When we first started seeing XML parsers in Java there was a LOT of effort put into speeding them up. That was a long time ago. I think you can rely on the standard library parsers as being quite fast.
I suspect that processing time is going to be dominated by other decisions.
I would bet that using a SAX or Stax parser input with hand optimized bean creation will be LOTS faster than using the java.beans.XMLDecoder API. (and use less memory too)
How complex is your target "bean" object?
Joined: Mar 18, 2008
I have around 100 properties in my bean. I will get input from a ESB as xml . Before processing trading xml we need to store in a db and load the data from db and process trade data.
When trying to optimize things -- let's say speeding them up, since you said "fastest" -- you should normally target the parts of the things which take the most time.
It doesn't appear you have done your basic homework yet. Have you established that of this series of events (database updating, XML parsing, data processing), the XML parsing takes the most time?

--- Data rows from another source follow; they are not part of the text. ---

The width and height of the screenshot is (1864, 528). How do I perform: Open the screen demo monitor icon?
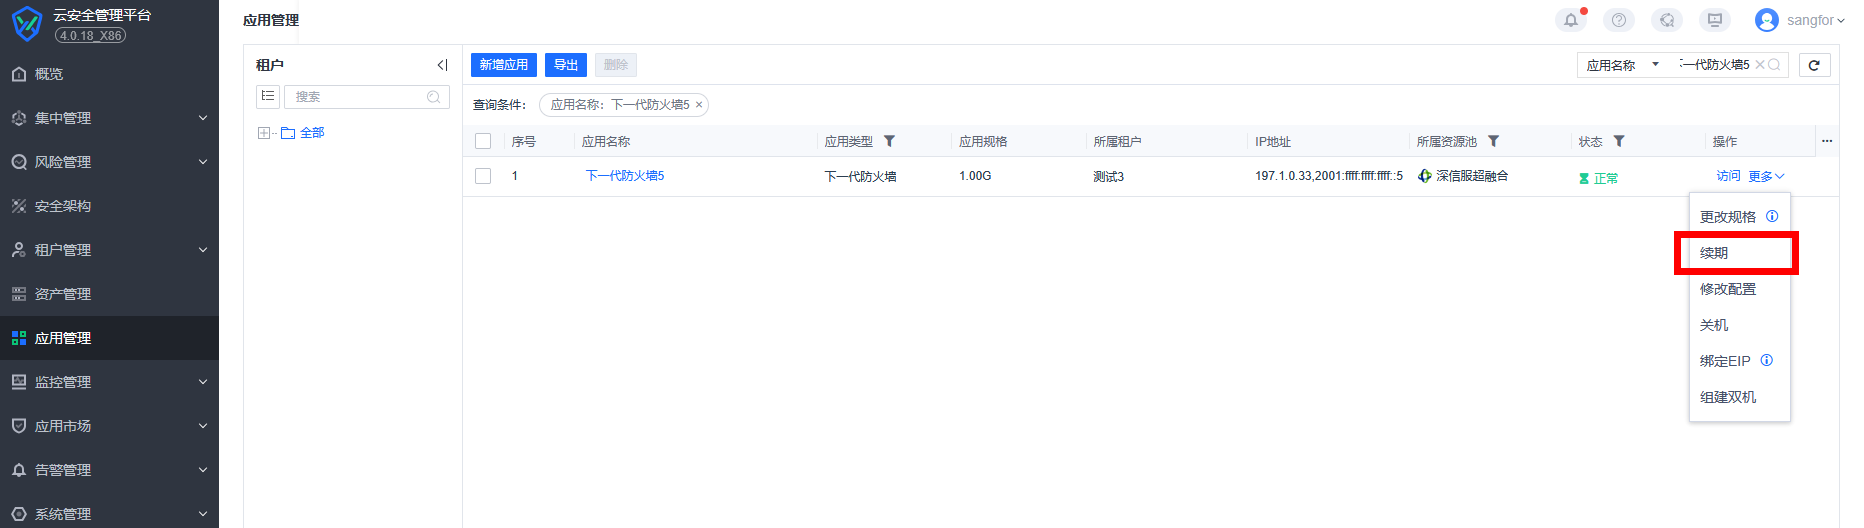(1714, 20)
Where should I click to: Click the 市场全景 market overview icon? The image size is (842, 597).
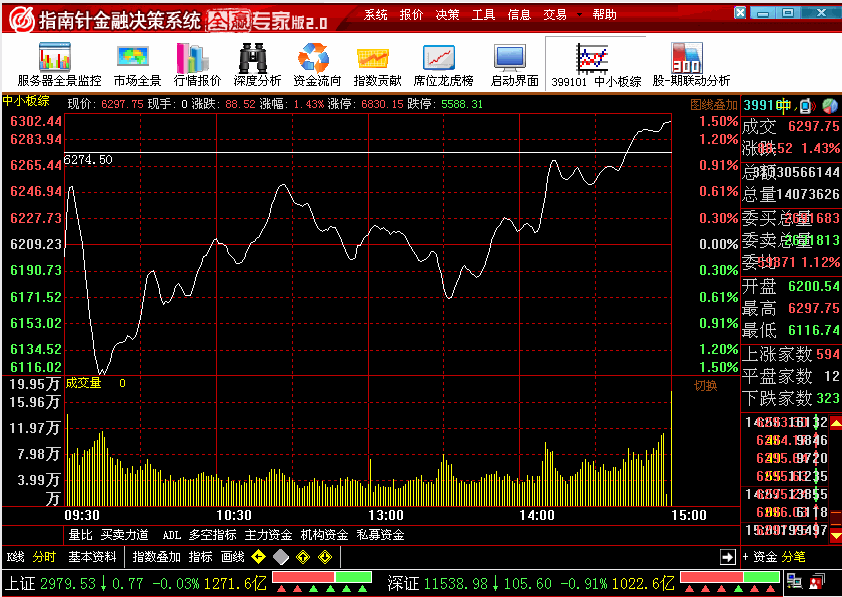[137, 64]
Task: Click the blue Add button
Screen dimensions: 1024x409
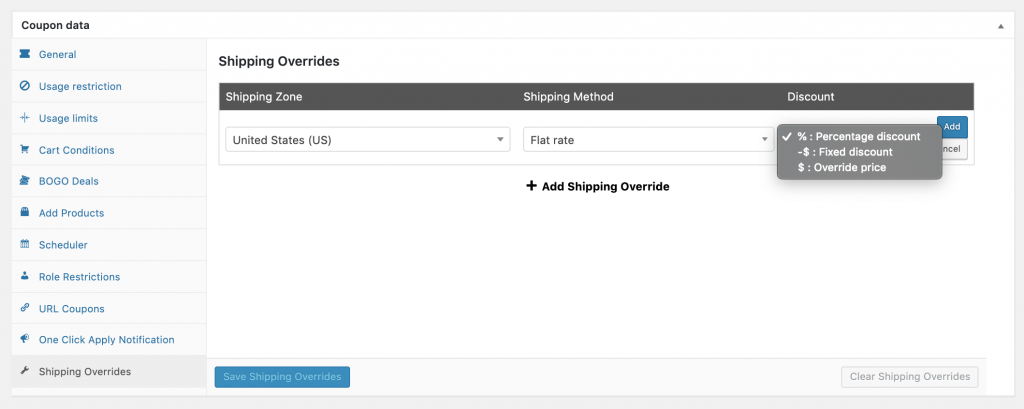Action: pyautogui.click(x=952, y=127)
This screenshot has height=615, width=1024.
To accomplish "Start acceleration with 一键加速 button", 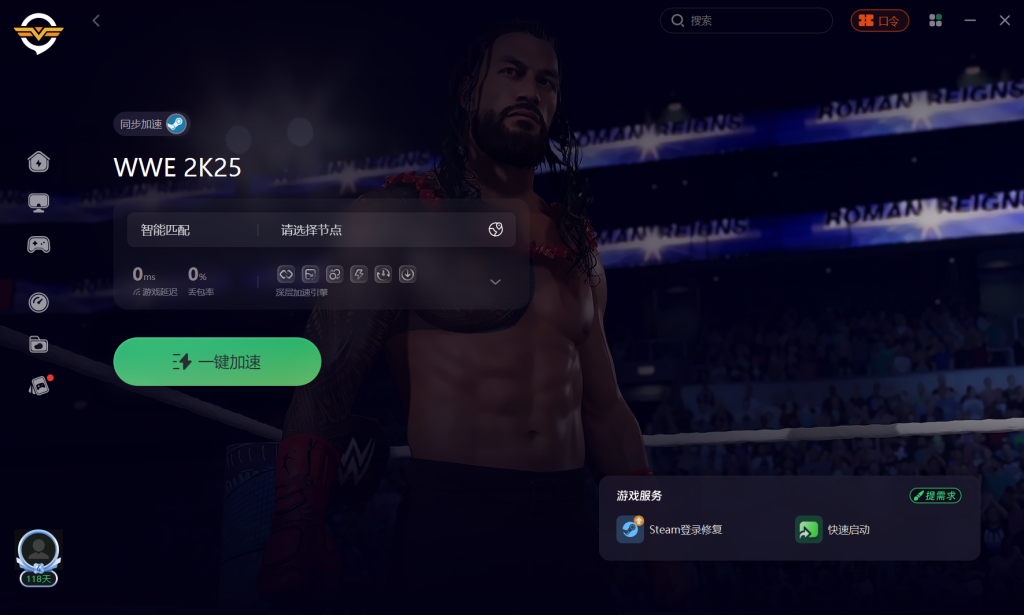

Or did you just pick on the XML parsing randomly?
Author and all-around good cowpoke
Joined: Mar 22, 2000
++ to Paul's comment on basic homework. I get the impression that DB updating is the slowest thing by far in applications like this but you really need to start measuring.
Do you really need the "bean" style interface Java object at all, or is that a requirement?
For fun browsing, google "premature optimization root of all evil"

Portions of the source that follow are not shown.